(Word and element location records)
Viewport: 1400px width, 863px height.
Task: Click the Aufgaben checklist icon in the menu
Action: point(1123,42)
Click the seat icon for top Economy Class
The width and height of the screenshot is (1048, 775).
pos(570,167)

▶ _Directive_: Would you repeat every one of the lines above word for word?

▶ _Response to the exercise_:
Viewport: 1400px width, 863px height.
Task: Click the Aufgaben checklist icon in the menu
Action: point(1123,42)
Click the seat icon for top Economy Class
The width and height of the screenshot is (1048, 775).
pos(570,167)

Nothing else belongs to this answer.